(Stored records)
· · ·

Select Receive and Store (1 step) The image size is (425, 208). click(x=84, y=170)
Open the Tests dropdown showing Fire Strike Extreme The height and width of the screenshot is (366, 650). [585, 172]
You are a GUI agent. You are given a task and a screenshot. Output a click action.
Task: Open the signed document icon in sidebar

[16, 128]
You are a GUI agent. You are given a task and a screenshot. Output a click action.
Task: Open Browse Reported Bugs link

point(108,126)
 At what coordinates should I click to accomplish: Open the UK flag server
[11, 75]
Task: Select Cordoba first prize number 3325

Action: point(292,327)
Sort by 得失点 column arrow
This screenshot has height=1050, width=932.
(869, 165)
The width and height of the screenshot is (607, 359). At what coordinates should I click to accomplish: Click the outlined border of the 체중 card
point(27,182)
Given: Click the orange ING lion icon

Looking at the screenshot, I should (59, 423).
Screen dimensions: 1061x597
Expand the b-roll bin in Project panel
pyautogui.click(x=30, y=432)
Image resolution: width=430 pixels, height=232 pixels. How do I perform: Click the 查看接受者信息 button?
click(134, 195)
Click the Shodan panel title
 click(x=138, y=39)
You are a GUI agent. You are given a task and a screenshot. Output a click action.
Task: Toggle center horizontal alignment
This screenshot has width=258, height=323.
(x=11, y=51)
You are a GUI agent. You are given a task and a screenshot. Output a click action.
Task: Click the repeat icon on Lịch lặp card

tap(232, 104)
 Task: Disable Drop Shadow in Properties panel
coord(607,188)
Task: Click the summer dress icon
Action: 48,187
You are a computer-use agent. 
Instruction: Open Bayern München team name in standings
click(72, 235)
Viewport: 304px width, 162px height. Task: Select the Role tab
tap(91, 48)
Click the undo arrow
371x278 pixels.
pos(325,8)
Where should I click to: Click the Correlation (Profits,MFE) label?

· · ·

THE TASK:
Reproduce every line above that contains the string "arrow".

ANSWER SPACE:
Sort by 得失点 column arrow
Click the undo arrow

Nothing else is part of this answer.